Are you using bind dn based resource limits?

Comment 4 Aleksander Adamowski 2008-06-10 10:16:31 UTC
I'm not using resource limits anywhere.

Searching with this filter on my directory yields 0 entries as a result:

'(|(nsLookThroughLimit=*)(nsSizeLimit=*)(nsTimeLimit=*)(nsIdleTimeout=*))'

I'll send the access and audit logs to your private mail address.

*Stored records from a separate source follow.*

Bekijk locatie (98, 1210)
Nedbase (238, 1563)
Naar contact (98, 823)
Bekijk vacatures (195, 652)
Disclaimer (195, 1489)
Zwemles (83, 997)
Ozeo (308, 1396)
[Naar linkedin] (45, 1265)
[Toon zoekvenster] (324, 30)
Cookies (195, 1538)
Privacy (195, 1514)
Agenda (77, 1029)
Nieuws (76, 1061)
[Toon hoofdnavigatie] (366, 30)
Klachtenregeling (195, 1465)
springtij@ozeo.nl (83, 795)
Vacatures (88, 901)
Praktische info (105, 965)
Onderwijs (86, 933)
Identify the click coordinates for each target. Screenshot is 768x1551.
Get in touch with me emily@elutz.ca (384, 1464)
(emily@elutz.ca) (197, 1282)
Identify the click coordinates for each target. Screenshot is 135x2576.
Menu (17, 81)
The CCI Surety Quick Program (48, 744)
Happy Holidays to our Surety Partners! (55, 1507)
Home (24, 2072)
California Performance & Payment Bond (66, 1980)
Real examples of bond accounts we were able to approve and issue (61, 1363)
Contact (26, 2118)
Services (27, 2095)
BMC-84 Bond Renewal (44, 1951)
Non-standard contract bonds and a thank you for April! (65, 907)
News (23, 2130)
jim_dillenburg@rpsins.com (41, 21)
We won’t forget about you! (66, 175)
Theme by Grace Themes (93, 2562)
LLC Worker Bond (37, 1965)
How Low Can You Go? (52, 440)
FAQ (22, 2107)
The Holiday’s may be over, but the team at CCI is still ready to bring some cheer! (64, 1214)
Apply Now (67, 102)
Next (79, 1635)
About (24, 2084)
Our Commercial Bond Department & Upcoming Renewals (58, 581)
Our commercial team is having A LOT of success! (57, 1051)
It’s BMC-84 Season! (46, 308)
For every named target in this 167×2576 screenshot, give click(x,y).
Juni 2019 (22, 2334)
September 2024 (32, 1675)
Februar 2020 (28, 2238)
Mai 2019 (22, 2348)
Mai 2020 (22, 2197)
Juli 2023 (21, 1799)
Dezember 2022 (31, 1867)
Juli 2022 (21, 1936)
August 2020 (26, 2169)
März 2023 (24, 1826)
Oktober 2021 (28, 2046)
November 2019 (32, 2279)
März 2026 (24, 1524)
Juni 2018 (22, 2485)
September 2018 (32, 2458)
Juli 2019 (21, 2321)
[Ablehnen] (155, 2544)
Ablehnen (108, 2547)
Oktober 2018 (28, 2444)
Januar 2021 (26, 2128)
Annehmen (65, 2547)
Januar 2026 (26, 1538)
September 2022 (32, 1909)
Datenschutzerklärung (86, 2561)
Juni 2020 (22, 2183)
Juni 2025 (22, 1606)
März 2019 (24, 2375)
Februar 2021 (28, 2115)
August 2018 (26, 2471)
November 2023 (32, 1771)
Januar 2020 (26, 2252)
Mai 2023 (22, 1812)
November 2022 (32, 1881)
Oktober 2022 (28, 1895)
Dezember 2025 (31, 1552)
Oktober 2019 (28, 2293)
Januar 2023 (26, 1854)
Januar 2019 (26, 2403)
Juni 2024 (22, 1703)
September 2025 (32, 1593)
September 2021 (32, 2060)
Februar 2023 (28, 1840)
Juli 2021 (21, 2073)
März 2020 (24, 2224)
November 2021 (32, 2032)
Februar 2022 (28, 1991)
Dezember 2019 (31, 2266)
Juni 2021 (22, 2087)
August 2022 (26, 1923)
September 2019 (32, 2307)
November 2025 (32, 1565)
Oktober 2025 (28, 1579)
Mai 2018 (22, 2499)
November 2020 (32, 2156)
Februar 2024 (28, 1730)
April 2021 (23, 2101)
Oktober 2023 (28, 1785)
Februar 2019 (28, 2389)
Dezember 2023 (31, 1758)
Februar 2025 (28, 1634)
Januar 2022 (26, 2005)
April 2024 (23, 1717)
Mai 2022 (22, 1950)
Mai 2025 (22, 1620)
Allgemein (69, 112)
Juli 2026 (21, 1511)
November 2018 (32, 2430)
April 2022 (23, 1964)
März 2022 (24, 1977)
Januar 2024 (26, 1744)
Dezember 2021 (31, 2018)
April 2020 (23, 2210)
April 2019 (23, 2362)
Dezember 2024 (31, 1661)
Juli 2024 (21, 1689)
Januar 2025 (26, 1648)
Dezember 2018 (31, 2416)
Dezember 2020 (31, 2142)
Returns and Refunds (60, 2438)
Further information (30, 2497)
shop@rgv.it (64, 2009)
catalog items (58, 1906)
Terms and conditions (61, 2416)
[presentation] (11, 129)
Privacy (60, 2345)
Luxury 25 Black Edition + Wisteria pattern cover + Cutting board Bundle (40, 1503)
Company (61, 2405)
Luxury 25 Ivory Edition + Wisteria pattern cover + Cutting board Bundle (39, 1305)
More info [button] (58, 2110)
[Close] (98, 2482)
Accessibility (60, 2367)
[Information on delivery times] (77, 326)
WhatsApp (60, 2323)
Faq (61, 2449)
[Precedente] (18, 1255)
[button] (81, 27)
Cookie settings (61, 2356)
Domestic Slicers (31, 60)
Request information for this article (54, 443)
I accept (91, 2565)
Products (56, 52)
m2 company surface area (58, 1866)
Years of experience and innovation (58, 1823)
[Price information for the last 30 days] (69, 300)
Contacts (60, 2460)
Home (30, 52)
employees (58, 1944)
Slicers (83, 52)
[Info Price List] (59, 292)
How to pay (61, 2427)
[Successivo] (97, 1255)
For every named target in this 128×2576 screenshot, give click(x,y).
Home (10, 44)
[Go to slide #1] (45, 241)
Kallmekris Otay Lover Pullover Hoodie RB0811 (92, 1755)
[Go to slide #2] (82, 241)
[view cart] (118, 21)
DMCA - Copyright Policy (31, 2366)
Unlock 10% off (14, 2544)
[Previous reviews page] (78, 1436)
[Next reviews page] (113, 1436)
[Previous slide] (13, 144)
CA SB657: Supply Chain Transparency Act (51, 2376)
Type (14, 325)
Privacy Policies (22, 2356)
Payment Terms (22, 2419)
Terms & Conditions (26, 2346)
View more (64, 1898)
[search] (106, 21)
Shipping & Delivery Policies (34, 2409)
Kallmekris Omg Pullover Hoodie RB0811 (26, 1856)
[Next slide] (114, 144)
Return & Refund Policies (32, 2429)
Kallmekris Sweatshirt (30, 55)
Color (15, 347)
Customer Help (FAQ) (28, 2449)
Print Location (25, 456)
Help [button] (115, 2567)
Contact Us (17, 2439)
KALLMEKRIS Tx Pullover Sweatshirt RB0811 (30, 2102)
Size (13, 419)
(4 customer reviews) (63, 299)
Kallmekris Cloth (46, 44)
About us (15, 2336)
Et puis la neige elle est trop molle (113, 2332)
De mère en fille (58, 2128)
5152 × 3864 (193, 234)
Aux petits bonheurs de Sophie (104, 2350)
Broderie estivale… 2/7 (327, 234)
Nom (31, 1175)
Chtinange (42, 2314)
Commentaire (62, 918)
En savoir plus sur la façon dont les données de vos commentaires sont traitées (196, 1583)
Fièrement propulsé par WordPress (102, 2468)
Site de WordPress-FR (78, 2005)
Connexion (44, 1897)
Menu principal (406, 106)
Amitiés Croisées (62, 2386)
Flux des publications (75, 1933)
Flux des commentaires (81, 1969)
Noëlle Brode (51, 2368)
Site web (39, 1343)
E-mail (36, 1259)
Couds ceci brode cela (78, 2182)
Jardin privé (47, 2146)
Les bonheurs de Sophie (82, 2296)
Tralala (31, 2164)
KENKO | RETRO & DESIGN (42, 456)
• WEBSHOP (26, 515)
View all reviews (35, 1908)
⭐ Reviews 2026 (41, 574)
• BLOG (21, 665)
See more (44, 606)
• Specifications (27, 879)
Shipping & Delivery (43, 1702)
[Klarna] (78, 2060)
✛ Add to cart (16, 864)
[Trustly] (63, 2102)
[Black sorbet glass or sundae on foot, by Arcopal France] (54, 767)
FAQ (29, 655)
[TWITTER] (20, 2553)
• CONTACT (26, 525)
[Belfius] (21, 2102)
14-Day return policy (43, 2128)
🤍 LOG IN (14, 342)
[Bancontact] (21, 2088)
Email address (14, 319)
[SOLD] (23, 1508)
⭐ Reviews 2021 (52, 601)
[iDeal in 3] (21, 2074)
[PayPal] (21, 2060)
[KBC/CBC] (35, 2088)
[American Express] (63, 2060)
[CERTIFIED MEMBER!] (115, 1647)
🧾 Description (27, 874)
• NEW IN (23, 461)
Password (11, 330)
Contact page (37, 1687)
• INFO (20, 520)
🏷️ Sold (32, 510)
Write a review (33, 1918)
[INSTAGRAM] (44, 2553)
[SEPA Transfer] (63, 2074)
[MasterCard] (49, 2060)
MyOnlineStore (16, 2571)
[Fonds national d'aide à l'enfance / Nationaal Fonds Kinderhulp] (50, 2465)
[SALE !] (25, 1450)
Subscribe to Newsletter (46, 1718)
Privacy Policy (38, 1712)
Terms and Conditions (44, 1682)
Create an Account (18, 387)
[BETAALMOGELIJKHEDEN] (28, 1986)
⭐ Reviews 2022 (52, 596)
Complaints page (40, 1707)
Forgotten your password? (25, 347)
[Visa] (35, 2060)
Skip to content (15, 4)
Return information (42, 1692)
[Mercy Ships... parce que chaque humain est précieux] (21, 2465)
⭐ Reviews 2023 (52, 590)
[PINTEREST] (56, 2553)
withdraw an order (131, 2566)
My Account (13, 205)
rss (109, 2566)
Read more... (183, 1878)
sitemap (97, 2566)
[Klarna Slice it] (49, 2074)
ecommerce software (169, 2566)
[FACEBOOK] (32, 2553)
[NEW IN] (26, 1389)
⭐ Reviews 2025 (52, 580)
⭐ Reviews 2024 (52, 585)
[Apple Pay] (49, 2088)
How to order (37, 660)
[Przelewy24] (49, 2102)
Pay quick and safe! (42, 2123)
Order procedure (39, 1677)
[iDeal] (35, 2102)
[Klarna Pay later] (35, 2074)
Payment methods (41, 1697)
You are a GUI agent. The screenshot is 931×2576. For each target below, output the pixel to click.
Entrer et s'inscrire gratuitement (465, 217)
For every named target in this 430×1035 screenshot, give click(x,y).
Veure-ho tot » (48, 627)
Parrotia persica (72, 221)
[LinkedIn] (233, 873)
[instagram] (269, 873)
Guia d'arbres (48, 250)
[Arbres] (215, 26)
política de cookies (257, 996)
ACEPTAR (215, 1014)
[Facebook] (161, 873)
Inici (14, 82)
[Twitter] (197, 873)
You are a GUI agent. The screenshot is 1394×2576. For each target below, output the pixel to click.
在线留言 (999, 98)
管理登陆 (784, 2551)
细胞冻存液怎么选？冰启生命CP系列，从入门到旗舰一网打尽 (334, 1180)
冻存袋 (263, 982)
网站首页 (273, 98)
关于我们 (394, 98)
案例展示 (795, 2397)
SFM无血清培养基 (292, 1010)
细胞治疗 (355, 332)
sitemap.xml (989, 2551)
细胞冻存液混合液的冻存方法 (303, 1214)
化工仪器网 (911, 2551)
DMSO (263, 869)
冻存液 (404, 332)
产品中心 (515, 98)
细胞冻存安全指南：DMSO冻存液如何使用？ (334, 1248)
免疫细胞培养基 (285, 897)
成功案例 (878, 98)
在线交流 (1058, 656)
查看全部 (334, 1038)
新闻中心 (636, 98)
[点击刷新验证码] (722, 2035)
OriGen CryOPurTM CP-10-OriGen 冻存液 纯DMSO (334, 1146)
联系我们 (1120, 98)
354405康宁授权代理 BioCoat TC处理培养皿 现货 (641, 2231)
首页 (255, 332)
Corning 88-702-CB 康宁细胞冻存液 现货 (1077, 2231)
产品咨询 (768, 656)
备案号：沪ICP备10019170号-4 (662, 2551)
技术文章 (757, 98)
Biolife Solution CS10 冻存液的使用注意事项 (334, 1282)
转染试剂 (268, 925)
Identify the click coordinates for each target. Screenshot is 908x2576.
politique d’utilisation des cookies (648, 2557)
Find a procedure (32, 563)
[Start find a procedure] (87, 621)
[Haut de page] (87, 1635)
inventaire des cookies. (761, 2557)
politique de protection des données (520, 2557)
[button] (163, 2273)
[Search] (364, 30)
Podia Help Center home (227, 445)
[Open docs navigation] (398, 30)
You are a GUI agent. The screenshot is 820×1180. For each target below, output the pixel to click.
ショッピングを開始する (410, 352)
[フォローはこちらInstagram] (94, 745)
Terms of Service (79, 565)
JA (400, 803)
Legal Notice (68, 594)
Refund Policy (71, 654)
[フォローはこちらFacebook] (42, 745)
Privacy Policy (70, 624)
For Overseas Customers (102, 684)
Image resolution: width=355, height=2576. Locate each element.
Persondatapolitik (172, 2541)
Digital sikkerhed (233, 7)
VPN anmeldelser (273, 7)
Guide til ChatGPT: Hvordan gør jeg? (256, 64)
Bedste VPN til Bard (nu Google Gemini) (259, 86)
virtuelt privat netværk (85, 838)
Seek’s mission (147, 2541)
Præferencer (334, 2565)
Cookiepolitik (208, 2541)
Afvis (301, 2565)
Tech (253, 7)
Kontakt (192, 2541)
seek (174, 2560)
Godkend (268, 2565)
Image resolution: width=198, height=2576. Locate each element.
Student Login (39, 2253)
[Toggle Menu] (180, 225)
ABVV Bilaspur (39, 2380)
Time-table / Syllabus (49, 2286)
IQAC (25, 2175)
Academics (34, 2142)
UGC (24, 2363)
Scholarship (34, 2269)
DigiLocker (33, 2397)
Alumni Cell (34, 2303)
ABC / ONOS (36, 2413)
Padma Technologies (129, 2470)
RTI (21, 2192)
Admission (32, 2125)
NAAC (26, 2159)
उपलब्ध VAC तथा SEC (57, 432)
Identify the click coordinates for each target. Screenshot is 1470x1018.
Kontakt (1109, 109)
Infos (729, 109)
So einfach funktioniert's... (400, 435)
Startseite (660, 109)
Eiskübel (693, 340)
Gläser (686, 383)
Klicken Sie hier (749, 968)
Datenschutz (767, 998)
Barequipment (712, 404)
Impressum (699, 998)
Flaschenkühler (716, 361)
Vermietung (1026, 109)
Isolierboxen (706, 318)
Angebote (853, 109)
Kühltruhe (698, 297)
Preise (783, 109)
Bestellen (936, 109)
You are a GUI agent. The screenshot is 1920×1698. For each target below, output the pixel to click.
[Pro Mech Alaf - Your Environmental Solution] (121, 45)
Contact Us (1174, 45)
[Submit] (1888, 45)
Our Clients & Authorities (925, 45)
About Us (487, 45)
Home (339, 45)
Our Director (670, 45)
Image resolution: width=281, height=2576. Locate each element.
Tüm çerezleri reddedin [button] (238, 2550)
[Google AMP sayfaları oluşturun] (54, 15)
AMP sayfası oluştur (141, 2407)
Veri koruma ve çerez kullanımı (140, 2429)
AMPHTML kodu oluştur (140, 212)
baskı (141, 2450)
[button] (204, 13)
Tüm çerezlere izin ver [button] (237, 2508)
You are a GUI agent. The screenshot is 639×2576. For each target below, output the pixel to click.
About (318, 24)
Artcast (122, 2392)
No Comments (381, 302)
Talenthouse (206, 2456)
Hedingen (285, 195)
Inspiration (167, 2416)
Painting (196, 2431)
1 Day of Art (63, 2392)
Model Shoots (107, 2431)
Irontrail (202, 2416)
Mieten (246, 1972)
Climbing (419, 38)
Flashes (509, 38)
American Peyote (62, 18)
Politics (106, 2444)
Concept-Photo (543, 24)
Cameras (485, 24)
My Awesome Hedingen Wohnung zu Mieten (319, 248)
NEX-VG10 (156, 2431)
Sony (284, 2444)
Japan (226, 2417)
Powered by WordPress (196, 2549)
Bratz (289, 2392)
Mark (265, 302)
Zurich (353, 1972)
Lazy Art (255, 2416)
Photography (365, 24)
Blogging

Comment 5 Rich Megginson 2008-06-23 18:54:58 UTC
This problem only occurs on a VM guest, correct?  Can this problem be reproduced
on a bare metal system?

Comment 6 Aleksander Adamowski 2008-06-23 23:00:33 UTC
I'll try, however the bare metal system is a test system and I doubt I can
simulate this specific load.

Reproducing problems on LDAP servers is usually quite tricky, since most of the
time the actual query contents matter, not the number of simultaneous
connections etc. Every detail might be important, like the scope, the attributes
requested, actual data returned;

On OpenLDAP I've once discovered a socket leaking problem that was caused by
binding multiple times with different DN's on the same connection for a long
period of time.



Comment 7 Rich Megginson 2008-06-23 23:20:33 UTC
Ok.  It will help a great deal if we can determine that this is a Xen only bug.

Comment 8 Rich Megginson 2009-03-25 20:04:00 UTC
This may be fixed with the next release.